Like most rules, “free speech” rules are better when they are shorter. The ideal would be a sentence, which would say “You can say what you want”. Oxford University’s “Statement on the Importance of Free Speech” doesn’t go that far, but what it says is pretty solid: “Recognizing the vital importance of free speech to life of the mind, a university may establish rules regarding the conduct of debate, but should never prevent lawful speech.
But it seems that not everyone likes this liberal approach. The Telegraph reports that a group of five Oxford colleges have banded together to create something called the “Oxford Free Speech Forum”, which is currently trying to rewrite the Oxford Free Speech Principles. And, tellingly, it does so at the same time as the government prepares to pass its Higher Education (Free Speech) Bill, which seeks to ban censorship on campuses. According to Telegraphthe forum, which has already held two meetings this year, wants to replace Oxford’s commitment to free speech with “a framework for effectively and respectfully approaching difficult discussions on issues such as race and gender “.

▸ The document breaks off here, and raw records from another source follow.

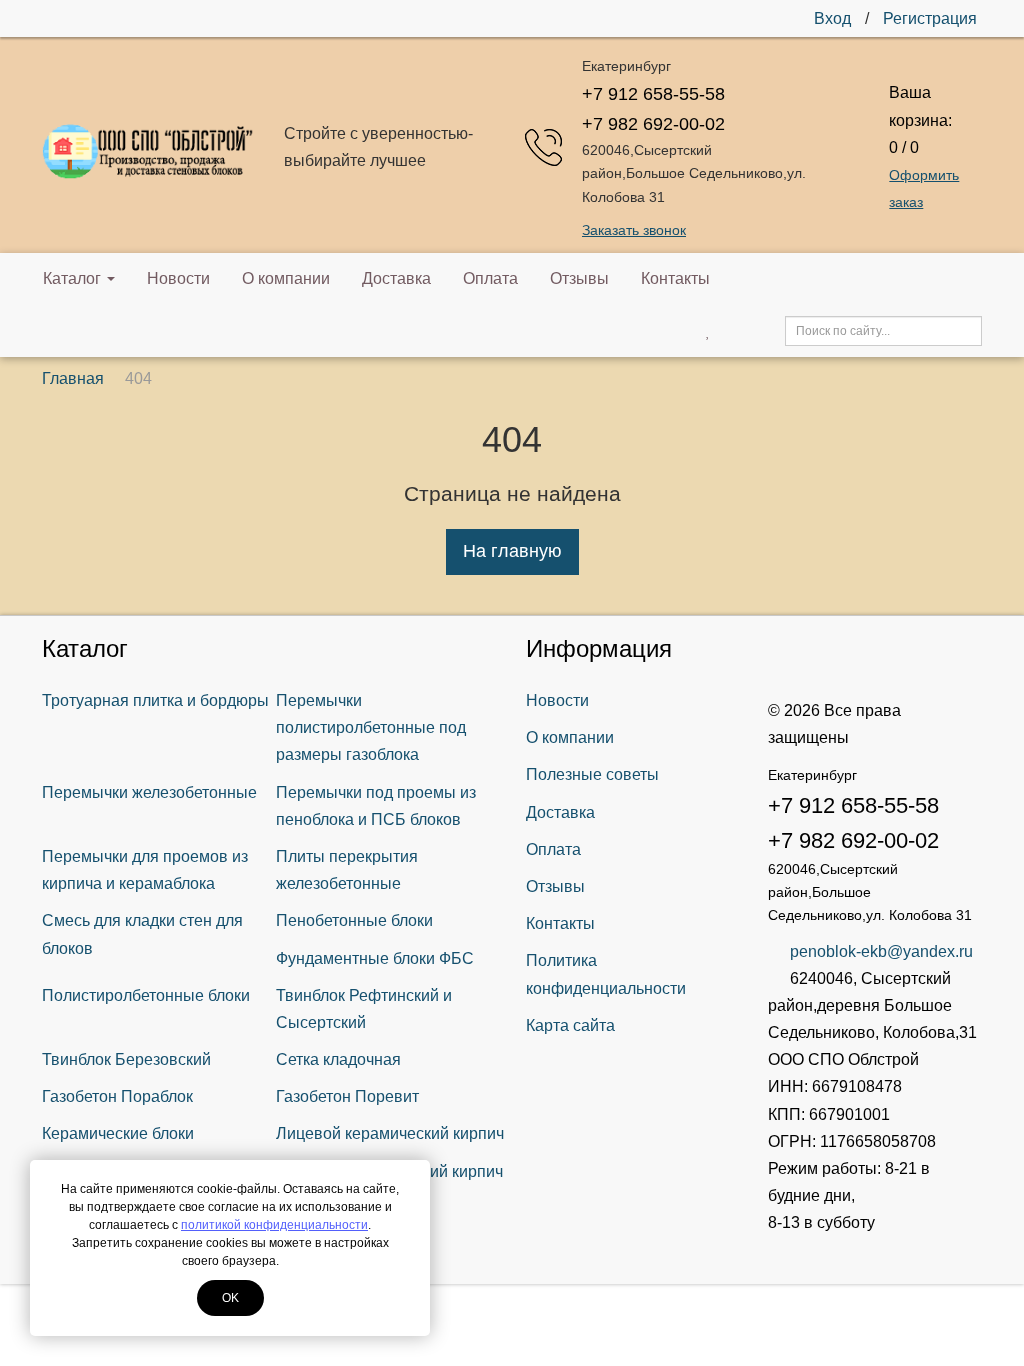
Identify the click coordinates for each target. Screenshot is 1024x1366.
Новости (178, 278)
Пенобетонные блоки (354, 920)
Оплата (490, 278)
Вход (832, 18)
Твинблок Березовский (126, 1059)
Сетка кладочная (338, 1059)
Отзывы (579, 278)
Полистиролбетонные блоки (146, 995)
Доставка (396, 278)
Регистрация (930, 18)
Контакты (675, 278)
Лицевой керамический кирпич (390, 1133)
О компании (286, 278)
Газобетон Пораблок (117, 1096)
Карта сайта (570, 1025)
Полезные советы (592, 774)
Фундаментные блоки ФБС (375, 958)
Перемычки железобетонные (149, 792)
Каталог (72, 278)
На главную (512, 551)
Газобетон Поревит (347, 1096)
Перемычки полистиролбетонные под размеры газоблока (371, 727)
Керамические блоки (118, 1133)
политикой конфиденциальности (274, 1225)
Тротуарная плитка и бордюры (155, 700)
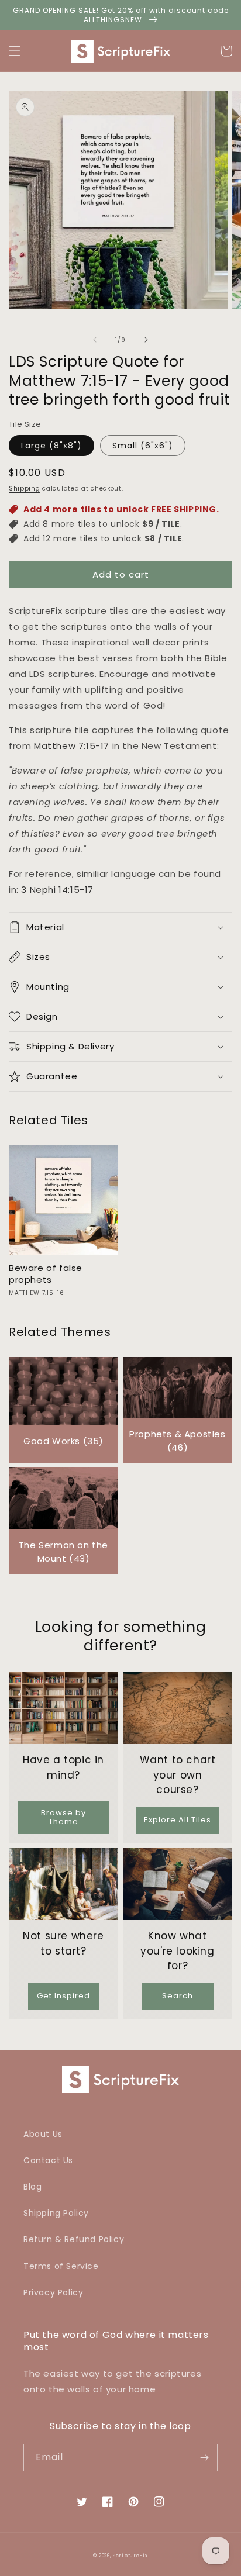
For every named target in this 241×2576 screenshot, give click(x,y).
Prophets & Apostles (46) (177, 1440)
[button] (14, 51)
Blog (32, 2186)
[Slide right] (146, 340)
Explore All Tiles (177, 1819)
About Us (43, 2134)
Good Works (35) (63, 1441)
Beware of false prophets (45, 1273)
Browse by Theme (63, 1817)
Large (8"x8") (51, 445)
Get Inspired (63, 1995)
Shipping (24, 488)
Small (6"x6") (142, 445)
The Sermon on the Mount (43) (63, 1552)
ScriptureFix (130, 2555)
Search (177, 1995)
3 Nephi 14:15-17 (57, 889)
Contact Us (48, 2160)
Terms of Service (61, 2266)
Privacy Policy (53, 2292)
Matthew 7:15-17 (71, 746)
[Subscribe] (204, 2457)
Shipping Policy (56, 2213)
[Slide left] (95, 340)
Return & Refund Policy (73, 2239)
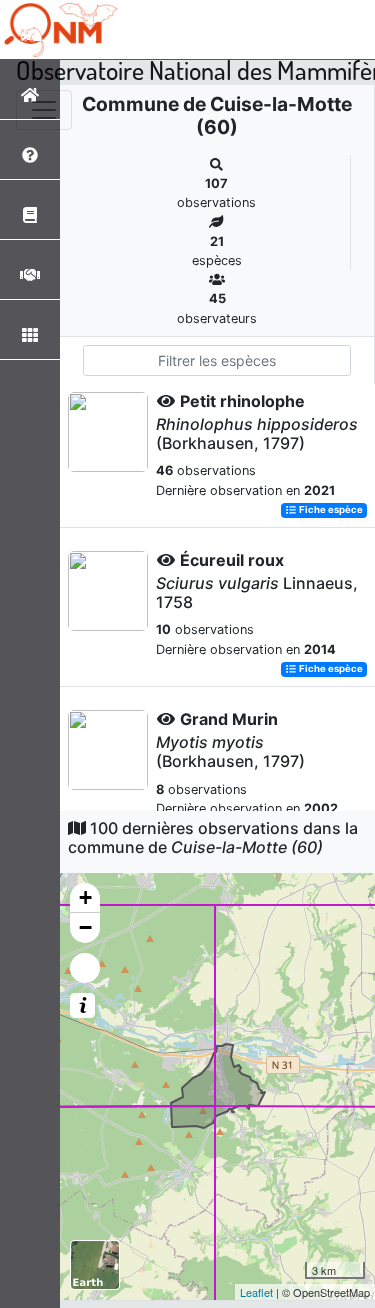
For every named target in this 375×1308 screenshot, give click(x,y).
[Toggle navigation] (44, 110)
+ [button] (85, 897)
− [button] (85, 927)
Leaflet (256, 1292)
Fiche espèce (330, 510)
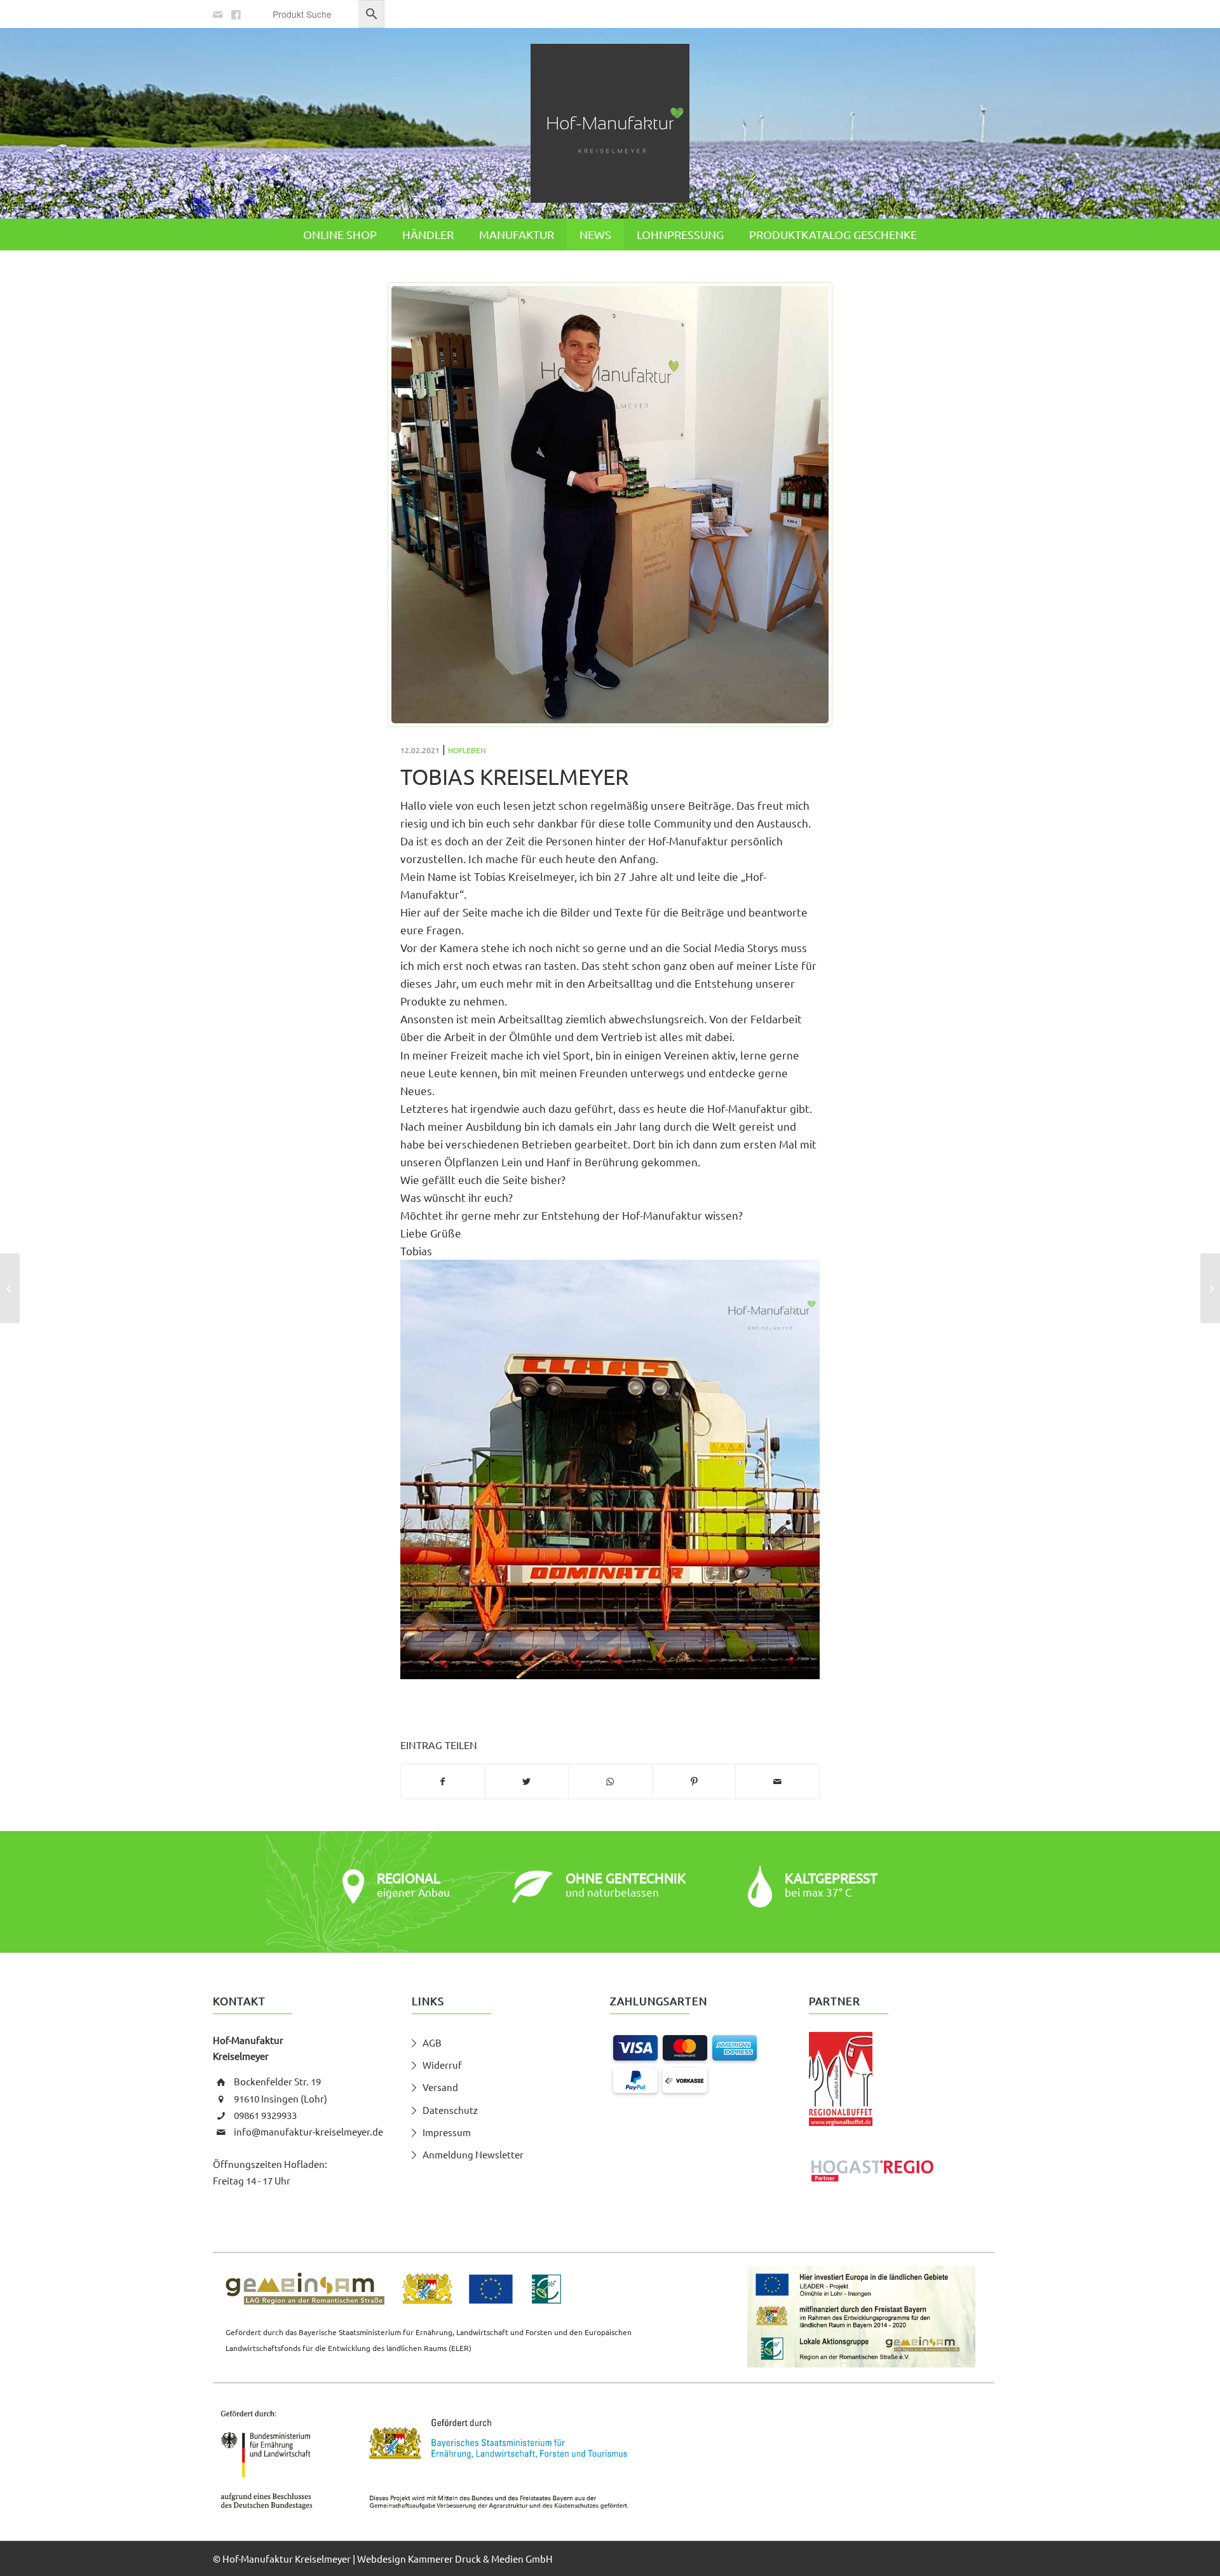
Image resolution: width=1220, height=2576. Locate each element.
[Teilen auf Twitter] (527, 1781)
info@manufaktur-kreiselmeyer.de (308, 2131)
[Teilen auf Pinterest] (694, 1781)
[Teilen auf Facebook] (443, 1781)
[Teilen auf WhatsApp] (610, 1781)
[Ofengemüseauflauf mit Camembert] (10, 1288)
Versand (440, 2087)
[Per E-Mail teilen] (777, 1781)
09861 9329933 (265, 2115)
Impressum (447, 2132)
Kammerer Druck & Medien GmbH (480, 2558)
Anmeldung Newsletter (473, 2154)
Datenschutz (450, 2110)
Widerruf (442, 2065)
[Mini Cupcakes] (1210, 1288)
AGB (432, 2042)
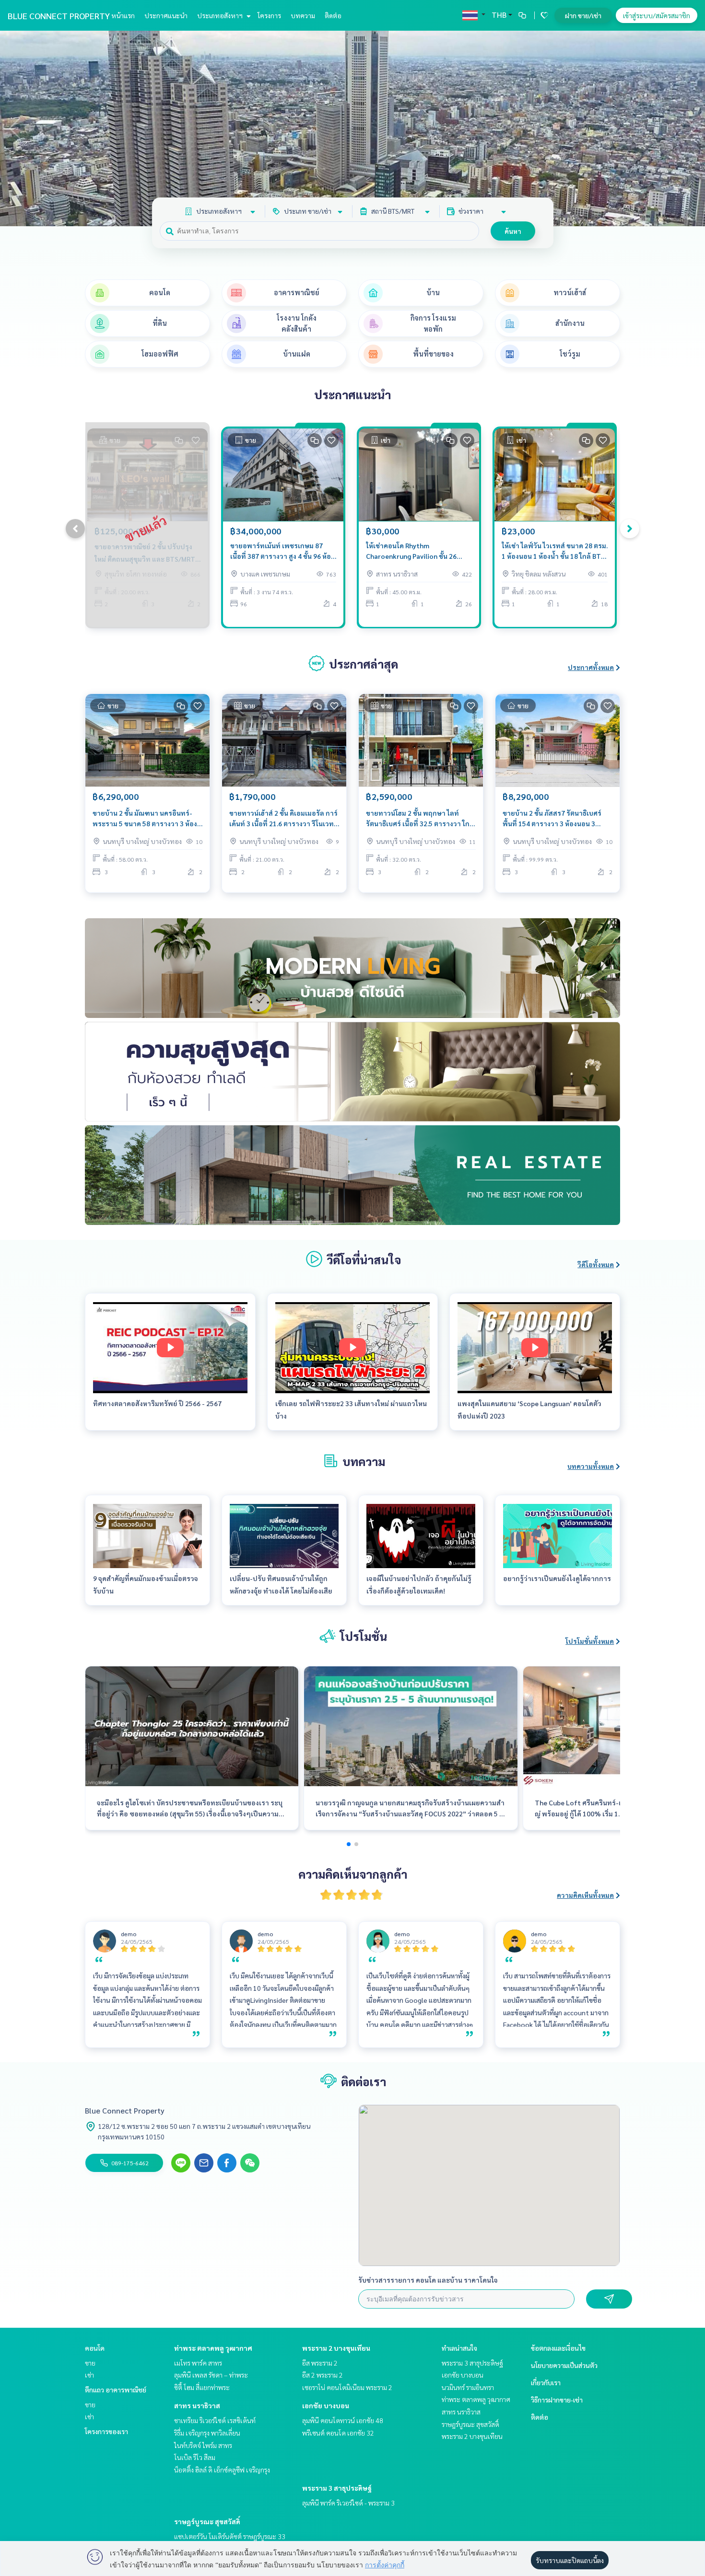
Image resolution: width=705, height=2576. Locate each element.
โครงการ (269, 15)
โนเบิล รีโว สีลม (194, 2457)
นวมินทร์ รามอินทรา (468, 2387)
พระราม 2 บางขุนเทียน (336, 2348)
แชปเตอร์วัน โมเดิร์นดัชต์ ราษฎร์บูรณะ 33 (229, 2536)
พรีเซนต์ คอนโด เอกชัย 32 (338, 2432)
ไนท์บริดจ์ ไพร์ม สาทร (203, 2445)
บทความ (303, 15)
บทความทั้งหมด (590, 1466)
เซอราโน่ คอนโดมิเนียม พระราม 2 (347, 2387)
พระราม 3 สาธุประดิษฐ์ (337, 2488)
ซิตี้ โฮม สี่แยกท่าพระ (202, 2387)
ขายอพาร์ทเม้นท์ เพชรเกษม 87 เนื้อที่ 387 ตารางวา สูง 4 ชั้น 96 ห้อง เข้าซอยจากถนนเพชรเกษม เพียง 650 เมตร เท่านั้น (282, 551)
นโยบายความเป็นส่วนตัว (564, 2365)
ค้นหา (513, 231)
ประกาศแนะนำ (166, 15)
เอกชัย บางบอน (325, 2405)
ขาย (90, 2362)
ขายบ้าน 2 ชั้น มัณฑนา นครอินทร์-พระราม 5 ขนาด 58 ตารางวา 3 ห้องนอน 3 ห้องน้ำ (145, 819)
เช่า (89, 2374)
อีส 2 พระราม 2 (322, 2374)
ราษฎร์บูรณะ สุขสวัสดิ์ (207, 2521)
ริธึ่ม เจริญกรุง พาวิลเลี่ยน (207, 2432)
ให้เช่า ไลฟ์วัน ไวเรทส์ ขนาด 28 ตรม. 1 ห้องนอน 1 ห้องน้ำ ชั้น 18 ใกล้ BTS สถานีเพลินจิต (555, 551)
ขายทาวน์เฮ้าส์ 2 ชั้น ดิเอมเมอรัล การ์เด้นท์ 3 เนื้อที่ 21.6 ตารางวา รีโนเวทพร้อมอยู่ (283, 819)
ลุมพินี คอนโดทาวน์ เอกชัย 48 (342, 2420)
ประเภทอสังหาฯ (220, 15)
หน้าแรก (123, 15)
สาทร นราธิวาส (197, 2405)
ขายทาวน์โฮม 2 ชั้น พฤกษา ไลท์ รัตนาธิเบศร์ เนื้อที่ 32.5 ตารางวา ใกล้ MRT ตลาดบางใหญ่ (420, 819)
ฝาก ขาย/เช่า (583, 15)
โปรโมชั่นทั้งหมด (589, 1641)
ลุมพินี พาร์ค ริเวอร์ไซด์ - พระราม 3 (348, 2502)
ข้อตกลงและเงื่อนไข (558, 2348)
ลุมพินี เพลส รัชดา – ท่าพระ (211, 2374)
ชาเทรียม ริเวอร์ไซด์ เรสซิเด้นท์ (215, 2420)
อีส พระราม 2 (320, 2362)
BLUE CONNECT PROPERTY (59, 15)
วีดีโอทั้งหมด (595, 1264)
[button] (690, 128)
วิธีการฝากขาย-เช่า (557, 2399)
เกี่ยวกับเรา (546, 2382)
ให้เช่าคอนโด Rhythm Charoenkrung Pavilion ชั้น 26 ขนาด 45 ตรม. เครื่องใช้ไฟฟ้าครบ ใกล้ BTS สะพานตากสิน (415, 551)
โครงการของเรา (106, 2431)
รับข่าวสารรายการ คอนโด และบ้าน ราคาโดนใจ (428, 2280)
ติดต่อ (333, 15)
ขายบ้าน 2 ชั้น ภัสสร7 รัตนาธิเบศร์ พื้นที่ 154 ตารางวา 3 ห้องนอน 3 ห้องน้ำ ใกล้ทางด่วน (552, 819)
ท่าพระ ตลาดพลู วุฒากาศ (213, 2348)
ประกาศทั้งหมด (591, 667)
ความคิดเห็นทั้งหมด (585, 1895)
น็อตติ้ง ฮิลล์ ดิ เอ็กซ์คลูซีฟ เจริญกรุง (222, 2469)
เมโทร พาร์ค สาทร (198, 2362)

The forum is led by David Isaac, provost of Worcester College and former president of the LGBT+ charity Stonewall. At the forum’s inaugural meeting in March, a recording whose Telegraph obtained, Isaac reportedly said he did not recognize the description of “leftist” universities as places that censor or discourage open discussion. Apparently, he also doesn’t see the need for free speech to be “forced on universities”, in line with the government’s Free Speech Bill.
Isaac’s alleged denial of a free speech crisis in universities recalls this phrase attributed to Labor Prime Minister Jim Callaghan in the middle of the winter of discontent: “Crisis? What crisis?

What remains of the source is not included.